I’ve said it before, and I’ll say it many times again—growing up on a ranch is the absolute best way a person can be raised. This is my personal timeline, but it’s one I am betting several of my friends can relate to. 

 

  1. It started with a pillow. Kev would prop a pillow between her and the swells of a saddle, plop me down on top of it, and trot off with the crew. When I got tired, she would lay me across that pillow and let me nap it out. There have been several times in my adult life where I could’ve used that pillow, honestly. 

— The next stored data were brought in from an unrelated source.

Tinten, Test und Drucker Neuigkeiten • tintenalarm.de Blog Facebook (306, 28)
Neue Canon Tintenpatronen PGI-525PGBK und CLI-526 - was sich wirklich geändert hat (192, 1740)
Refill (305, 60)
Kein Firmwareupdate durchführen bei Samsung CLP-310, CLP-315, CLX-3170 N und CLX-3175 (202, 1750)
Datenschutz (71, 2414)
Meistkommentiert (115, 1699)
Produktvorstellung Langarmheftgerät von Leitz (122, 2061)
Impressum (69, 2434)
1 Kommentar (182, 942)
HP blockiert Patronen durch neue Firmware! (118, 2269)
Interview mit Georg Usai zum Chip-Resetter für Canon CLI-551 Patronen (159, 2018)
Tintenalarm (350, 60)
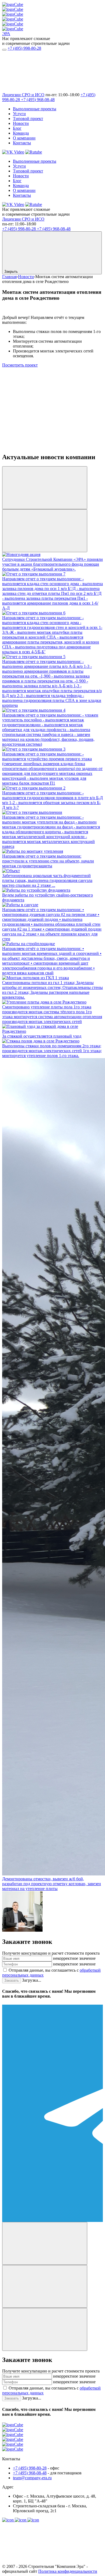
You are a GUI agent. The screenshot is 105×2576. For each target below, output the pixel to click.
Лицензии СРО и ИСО (23, 94)
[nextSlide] (44, 530)
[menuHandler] (4, 50)
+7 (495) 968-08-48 (38, 99)
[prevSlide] (44, 487)
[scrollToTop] (42, 2561)
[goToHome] (52, 2439)
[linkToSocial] (42, 90)
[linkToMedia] (8, 2520)
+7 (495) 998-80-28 (24, 48)
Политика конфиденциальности (67, 2571)
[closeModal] (44, 2329)
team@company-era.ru (32, 2477)
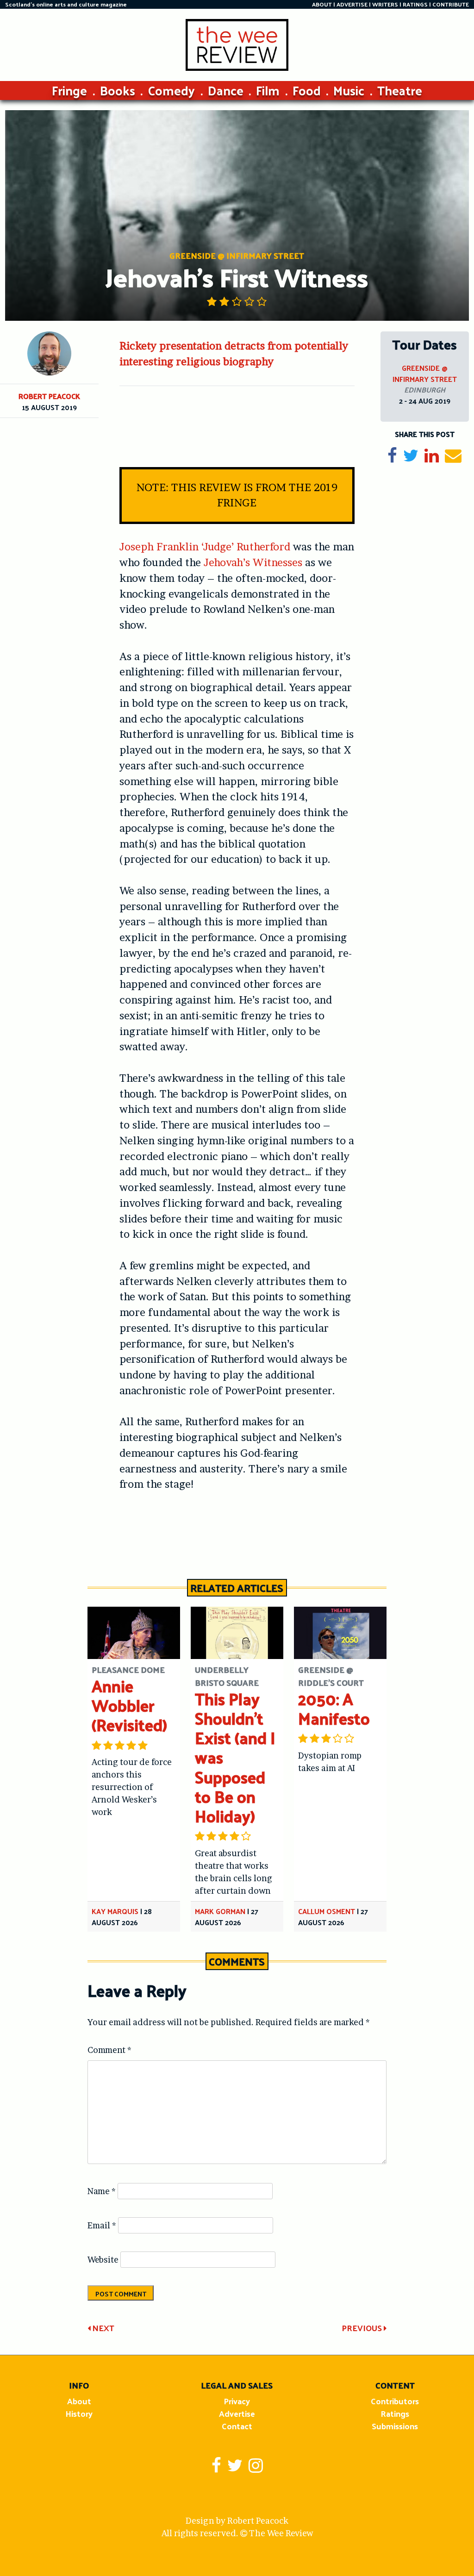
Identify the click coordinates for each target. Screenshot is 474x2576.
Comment (109, 2050)
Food (307, 90)
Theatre (399, 90)
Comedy (171, 90)
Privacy (237, 2400)
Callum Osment (326, 1911)
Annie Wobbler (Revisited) (129, 1705)
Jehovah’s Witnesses (253, 562)
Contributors (395, 2400)
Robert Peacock (49, 396)
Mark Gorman (220, 1911)
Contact (237, 2425)
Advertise (237, 2413)
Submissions (395, 2425)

  2. I moved on to real ranching—on my noble steed Charlie Brown. He was about 11 hands high, thick-necked, and the ranchiest outfit a 4 year old could hope for. Kev was still leading me along at this point, but she had the saddlebags full of snacks and frozen water bottles. So it wasn’t like I was going anywhere, regardless. 

  3. Once I was about 5 or 6, I figured I could make it through a drive without Goldfish, so I was ready to strike out on my own. By this point, I had my second noble steed—Charlie Dunn. He was also about 11 hands, a touch younger than my previous ride, and had a little more action to him. To help the process, Kev strapped walkie talkies on us. Each kid had one, as well as Pa. This was the golden age of working cattle for me. You see, I was big enough to make my own drive, but I still got the inside. I was also young enough to be able to use my walkie talkie to communicate with my next man, but I was old enough to know exactly where the power button was for when Pa was yelling at me to ride up. 

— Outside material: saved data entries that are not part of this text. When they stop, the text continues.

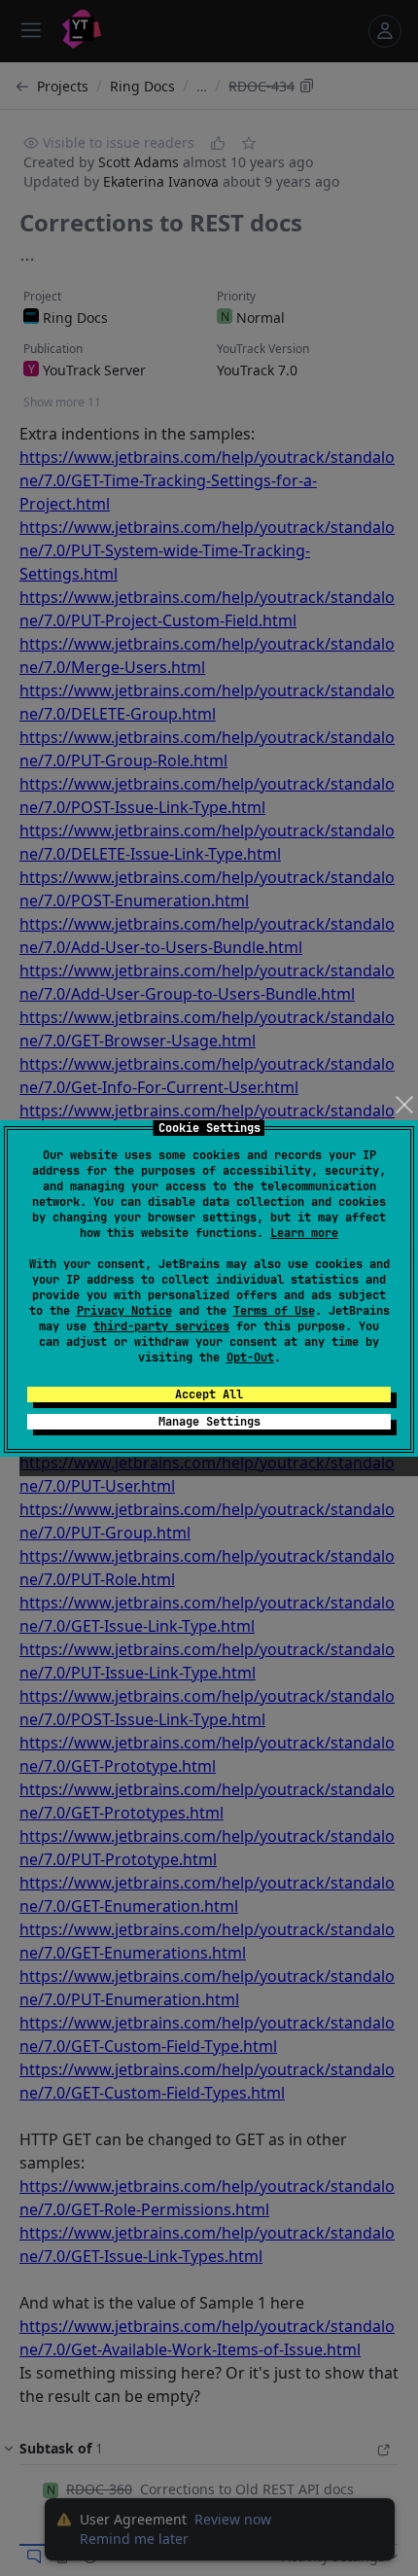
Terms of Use (274, 1311)
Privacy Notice (124, 1311)
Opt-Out (250, 1357)
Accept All (209, 1394)
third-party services (161, 1326)
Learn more (304, 1233)
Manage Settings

  4. Pretty soon, my responsibilities on the ranch increased. I was finally getting a paycheck—$20 for a full day’s work. I was riding normal sized horses, I was making bigger drives, I was giving vaccines, among other things. However, what really made me walk tall in my Justin boots that I’d won mutton busting was when Pa taught me to pull a trailer. He had some cattle on wheat about 20 minutes from headquarters, and sometimes he just needed a second trailer and driver. I was next in the lineup. We had a pretty good deal going until that small town camaraderie backfired on us. Pa and I were trucking along down Highway 180 with two full trailer loads one day, when we happened to pass a high school classmate of my sister’s. It didn’t take long for a few phone calls to reach Kev’s ear that her daughter was illegally hauling horses down a major highway, and it was an even shorter amount of time before Pa’s bag phone rang with a scolding. I was 9 at the time. 

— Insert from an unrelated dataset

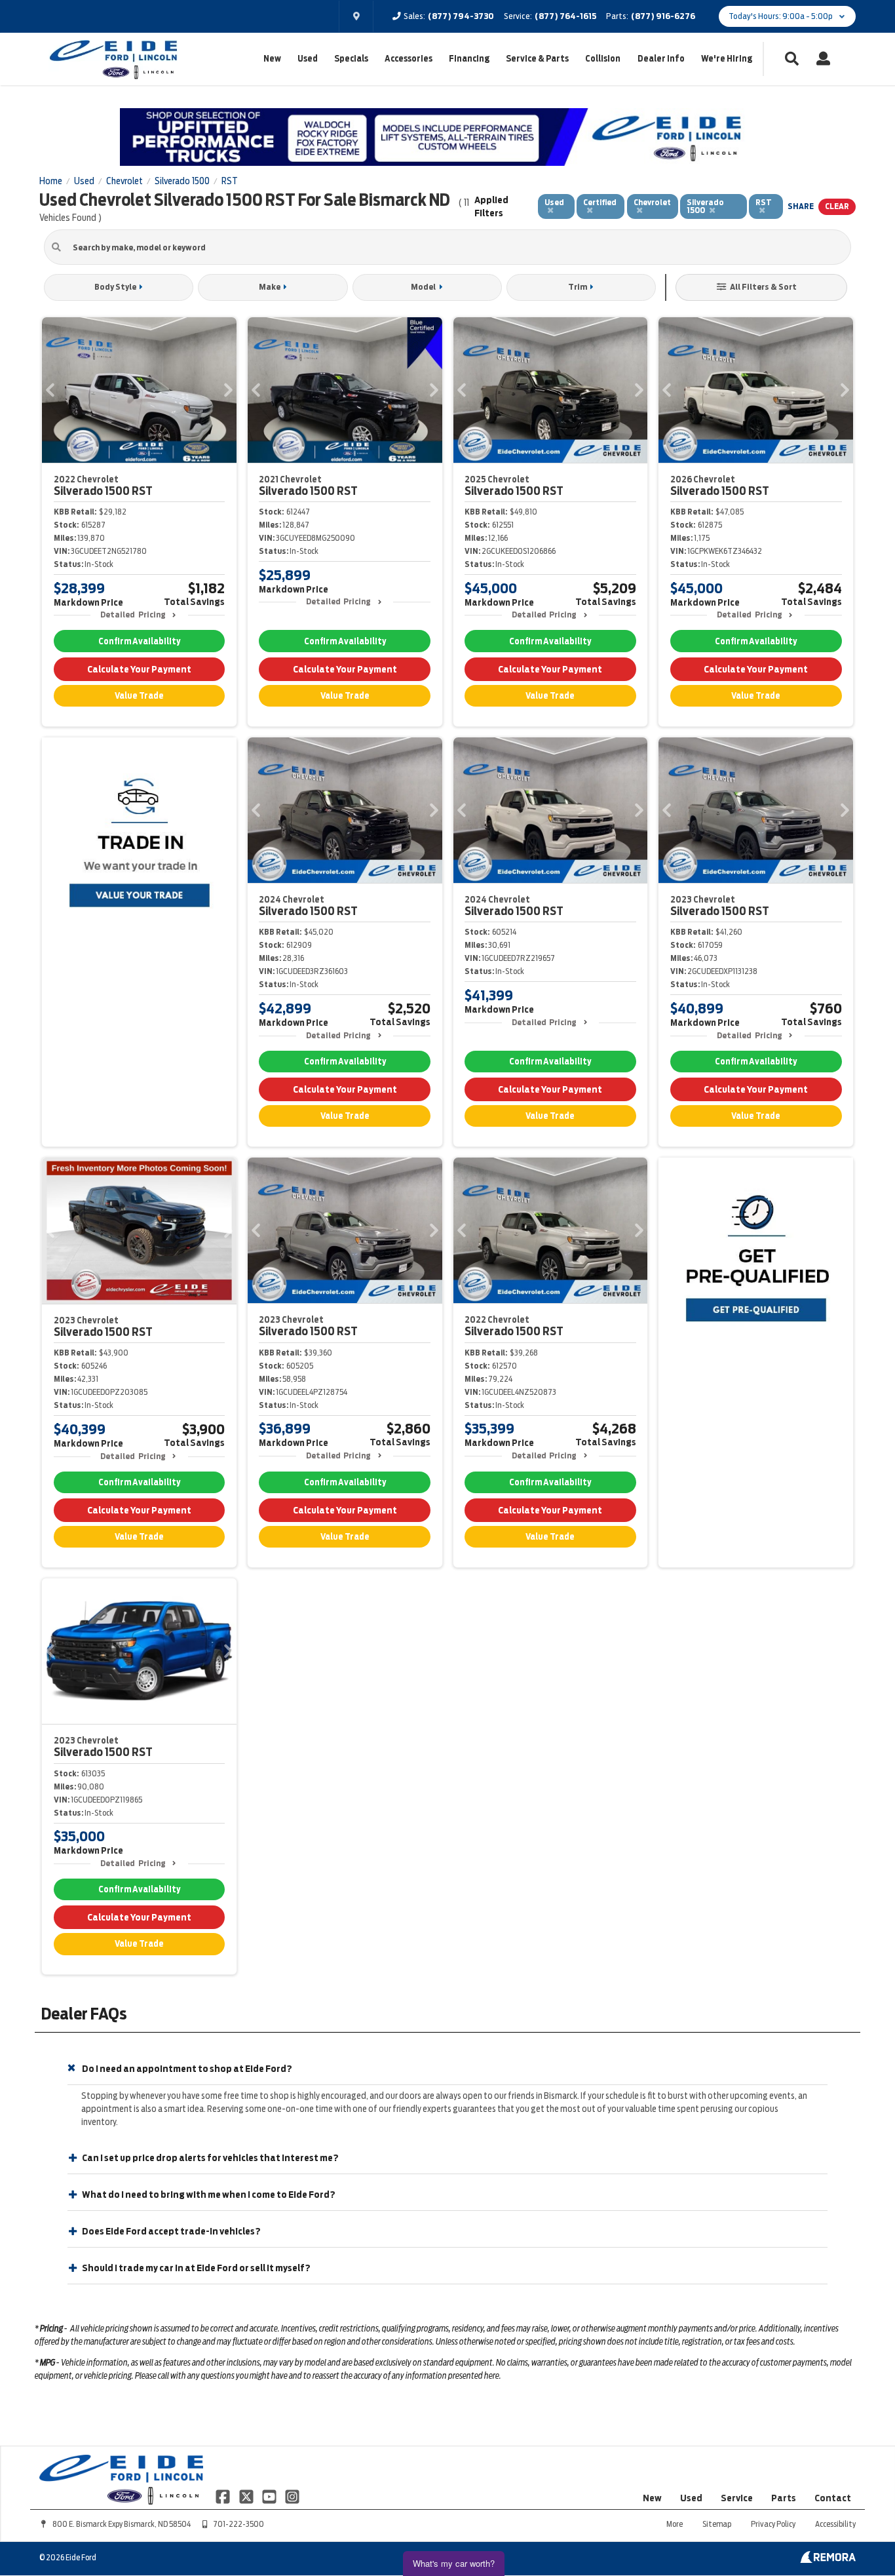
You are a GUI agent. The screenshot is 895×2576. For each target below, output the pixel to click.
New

  5. After that, Pa really went to using us for cheap labor. He about had all of us at the age where we were decent help, but he was still only paying us $40 a day. One day, we were gathering the largest and roughest pasture on the OBs. Since it was just us three kids and Dad, we had to make two drives in it. We were all sitting at the pickup after the first drive eating some peanut butter crackers and all drinking out of the same water bottle when the infamous bag phone rang again. It was Kev wondering where her children were and who was going to eat the lunch she’d cooked. Pa responded, “Well, we still have half a pasture to go.”

 

After that, the progression gets less comedic, but I will always be thankful for those early years. They taught me to appreciate a good nap, appreciate a good snack, and appreciate a good horse.